> Request 1
Recast the records from the line with "Switch to Location History view" to the line with "tap(125, 159)" as a numbered list, leaving out any blank lines.

> Text shown
++++++

T
HE GOSPEL OF TRUTH
is a Valentinian sermon on the saving knowledge of God. The text is named the Gospel of Truth in its incipit, and the title is also mentioned by Irenaeus of Lyon, who claims that Valentinian Christians read a Gospel of Truth. The Gospel of Truth is sometimes attributed to the great teacher and preacher Valentinus. Bentley Layton considers such attribution to be plausible, and he mentions three good reasons the Gospel of Truth may be thought to have come from Valentinus: 1) the style of the Gospel of Truth resembles the style of the fragments of Valentinus found mainly in Clement of Alexandria and Hippolytus of Rome; 2) Valentinus was thought to be eloquent, and he would be a good candidate to be author of such an eloquent gospel; and 3) prominent features of the Gospel of Truth suggest an early date of composition, prior to the development of more complex Valentinian systems of thought.
1
The sermon opens with the memorable line, “The gospel of truth is joy….” It is joy, the sermon continues, for those who come to know God through the word, which is said to originate, in a manner recalling the opening of the Gospel of John, from God, here specifically “from the fullness (
pl
r
ma
) in the father’s thought and mind.” The word is the savior Jesus Christ. The
problem the savior has come to address is forgetfulness and ignorance of God: because of forgetfulness and ignorance, people are haunted by terror and fear. The savior has brought people out of their forgetfulness and ignorance by giving light to those who were in darkness: “He enlightened them and showed the way, and that way is the truth he taught them” (18). Anger, personified and apparently also a psychological reality within people, persecutes Jesus by having him hanged on a tree. In his crucifixion, the text proclaims, Jesus is nailed to the tree, but anger proves to be impotent, and Jesus becomes “fruit of the knowledge of the father.” When this fruit, which is Jesus, is eaten, it brings life to those who have eaten of it. In the words of the gospel, “They were joyful in this discovery, and he found them within himself and they found him within themselves” (18).

++++++

> Request 2
In the text on the Gospel of Truth, condense the paragraph beginning "is a Valentinian sermon on the saving knowledge of God" into a shorter version that keeps its main facts.

(Item coordinate data)
++++++

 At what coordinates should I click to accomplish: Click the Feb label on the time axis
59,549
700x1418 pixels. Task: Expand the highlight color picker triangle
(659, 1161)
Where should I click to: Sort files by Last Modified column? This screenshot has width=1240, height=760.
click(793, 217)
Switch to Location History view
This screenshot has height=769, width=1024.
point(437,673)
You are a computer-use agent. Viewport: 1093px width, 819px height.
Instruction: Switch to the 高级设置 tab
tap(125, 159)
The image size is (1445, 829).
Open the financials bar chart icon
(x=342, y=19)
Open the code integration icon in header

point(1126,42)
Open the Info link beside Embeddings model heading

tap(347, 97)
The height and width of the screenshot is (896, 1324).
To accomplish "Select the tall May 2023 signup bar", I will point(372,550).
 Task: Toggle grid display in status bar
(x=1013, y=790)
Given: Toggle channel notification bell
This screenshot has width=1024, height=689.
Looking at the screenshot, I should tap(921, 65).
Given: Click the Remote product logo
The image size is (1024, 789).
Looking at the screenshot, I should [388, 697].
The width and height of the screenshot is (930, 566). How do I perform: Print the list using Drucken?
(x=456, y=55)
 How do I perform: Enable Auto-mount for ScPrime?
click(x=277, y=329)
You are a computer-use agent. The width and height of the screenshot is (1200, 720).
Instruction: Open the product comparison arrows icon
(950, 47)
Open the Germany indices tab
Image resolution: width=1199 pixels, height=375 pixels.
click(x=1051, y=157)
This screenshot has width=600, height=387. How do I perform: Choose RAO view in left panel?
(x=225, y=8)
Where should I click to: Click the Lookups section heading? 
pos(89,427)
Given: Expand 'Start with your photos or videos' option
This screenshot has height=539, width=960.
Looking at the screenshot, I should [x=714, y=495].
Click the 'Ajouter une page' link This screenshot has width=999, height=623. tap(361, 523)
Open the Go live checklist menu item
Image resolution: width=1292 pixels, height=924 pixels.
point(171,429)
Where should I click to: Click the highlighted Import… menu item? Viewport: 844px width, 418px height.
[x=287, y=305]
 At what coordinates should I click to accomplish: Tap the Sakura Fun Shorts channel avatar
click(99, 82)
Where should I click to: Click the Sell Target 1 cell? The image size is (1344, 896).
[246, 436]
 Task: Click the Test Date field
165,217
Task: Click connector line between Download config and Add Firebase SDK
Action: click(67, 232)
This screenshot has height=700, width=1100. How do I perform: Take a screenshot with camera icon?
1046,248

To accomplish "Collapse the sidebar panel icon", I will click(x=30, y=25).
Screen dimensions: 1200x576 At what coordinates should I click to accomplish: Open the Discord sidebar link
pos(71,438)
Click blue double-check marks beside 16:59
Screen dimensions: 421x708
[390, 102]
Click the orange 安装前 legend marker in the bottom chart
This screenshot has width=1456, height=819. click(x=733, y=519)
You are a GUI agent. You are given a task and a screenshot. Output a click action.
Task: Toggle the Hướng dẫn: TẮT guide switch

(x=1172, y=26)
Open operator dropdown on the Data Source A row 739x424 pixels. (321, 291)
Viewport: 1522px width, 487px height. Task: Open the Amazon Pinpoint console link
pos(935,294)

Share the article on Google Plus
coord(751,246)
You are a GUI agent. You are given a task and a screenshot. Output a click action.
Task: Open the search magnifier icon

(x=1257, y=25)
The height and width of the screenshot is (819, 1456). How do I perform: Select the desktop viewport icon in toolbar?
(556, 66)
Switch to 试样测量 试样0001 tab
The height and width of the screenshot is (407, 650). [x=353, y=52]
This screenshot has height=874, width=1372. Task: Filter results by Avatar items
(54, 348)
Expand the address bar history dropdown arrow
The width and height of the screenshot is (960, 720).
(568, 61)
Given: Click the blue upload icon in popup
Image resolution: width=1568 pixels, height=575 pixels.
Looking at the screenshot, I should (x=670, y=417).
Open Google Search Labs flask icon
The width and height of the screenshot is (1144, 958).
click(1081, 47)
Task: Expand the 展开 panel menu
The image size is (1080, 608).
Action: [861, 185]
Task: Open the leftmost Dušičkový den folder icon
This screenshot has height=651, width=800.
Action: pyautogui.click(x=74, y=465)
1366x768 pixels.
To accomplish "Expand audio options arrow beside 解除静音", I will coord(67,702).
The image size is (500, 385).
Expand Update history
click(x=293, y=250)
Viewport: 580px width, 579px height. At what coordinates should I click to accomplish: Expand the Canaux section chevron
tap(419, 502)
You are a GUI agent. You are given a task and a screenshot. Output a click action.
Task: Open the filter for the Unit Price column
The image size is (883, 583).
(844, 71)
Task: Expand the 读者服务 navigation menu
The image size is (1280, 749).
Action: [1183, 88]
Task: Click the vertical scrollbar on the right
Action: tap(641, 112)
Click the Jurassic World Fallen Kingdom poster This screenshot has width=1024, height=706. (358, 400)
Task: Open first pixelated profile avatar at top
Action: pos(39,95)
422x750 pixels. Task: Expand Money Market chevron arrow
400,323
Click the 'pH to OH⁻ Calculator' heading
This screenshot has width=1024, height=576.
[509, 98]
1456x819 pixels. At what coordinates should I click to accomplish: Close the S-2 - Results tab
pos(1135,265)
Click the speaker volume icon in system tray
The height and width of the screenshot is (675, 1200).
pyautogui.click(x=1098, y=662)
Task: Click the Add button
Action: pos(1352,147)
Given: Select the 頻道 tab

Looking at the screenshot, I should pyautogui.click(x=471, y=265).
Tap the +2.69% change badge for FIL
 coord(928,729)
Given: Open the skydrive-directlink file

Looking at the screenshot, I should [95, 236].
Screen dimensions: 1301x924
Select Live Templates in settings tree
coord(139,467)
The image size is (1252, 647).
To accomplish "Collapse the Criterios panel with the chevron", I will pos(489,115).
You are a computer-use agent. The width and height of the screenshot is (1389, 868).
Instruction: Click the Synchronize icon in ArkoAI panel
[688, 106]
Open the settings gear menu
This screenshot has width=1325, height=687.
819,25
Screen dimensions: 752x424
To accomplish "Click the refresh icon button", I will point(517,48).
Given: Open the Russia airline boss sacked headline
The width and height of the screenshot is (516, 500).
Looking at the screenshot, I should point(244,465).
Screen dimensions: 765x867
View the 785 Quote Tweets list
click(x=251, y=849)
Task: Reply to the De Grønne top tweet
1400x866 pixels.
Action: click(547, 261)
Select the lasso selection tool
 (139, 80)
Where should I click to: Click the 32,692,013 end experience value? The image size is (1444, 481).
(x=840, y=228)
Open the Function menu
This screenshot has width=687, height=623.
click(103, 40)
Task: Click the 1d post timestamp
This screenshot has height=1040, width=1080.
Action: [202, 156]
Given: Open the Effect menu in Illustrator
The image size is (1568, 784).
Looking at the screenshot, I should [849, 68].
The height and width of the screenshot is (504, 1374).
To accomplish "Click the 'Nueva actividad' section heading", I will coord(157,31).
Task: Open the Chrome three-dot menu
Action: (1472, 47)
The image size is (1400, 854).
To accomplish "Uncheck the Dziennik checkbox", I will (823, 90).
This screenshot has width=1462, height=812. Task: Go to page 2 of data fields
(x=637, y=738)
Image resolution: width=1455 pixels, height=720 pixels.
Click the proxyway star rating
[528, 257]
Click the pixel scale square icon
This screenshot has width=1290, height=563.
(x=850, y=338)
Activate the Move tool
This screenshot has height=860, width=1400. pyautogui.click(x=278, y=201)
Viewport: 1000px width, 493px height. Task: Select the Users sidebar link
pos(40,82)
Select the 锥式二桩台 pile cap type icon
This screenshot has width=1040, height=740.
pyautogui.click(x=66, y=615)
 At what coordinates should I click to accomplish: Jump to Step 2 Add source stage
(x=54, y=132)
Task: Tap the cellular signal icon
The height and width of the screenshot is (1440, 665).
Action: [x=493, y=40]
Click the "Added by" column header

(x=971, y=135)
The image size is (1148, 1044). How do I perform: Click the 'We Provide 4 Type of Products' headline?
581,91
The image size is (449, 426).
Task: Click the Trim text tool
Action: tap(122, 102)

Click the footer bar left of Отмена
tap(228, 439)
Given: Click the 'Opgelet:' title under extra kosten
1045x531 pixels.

++++++

> Exercise response 1
1. Switch to Location History view
2. This screenshot has height=769, width=1024.
3. point(437,673)
4. You are a computer-use agent. Viewport: 1093px width, 819px height.
5. Instruction: Switch to the 高级设置 tab
6. tap(125, 159)

> Exercise response 2
The Gospel of Truth is a Valentinian sermon on the saving knowledge of God. It takes its name from its incipit, and Irenaeus of Lyon says Valentinian Christians read a Gospel of Truth. It is sometimes attributed to Valentinus. Bentley Layton finds this plausible for three reasons:
- Its style resembles the fragments of Valentinus found mainly in Clement of Alexandria and Hippolytus of Rome.
- Valentinus was thought to be eloquent, which suits such an eloquent gospel.
- Its features suggest an early date, before more complex Valentinian systems developed.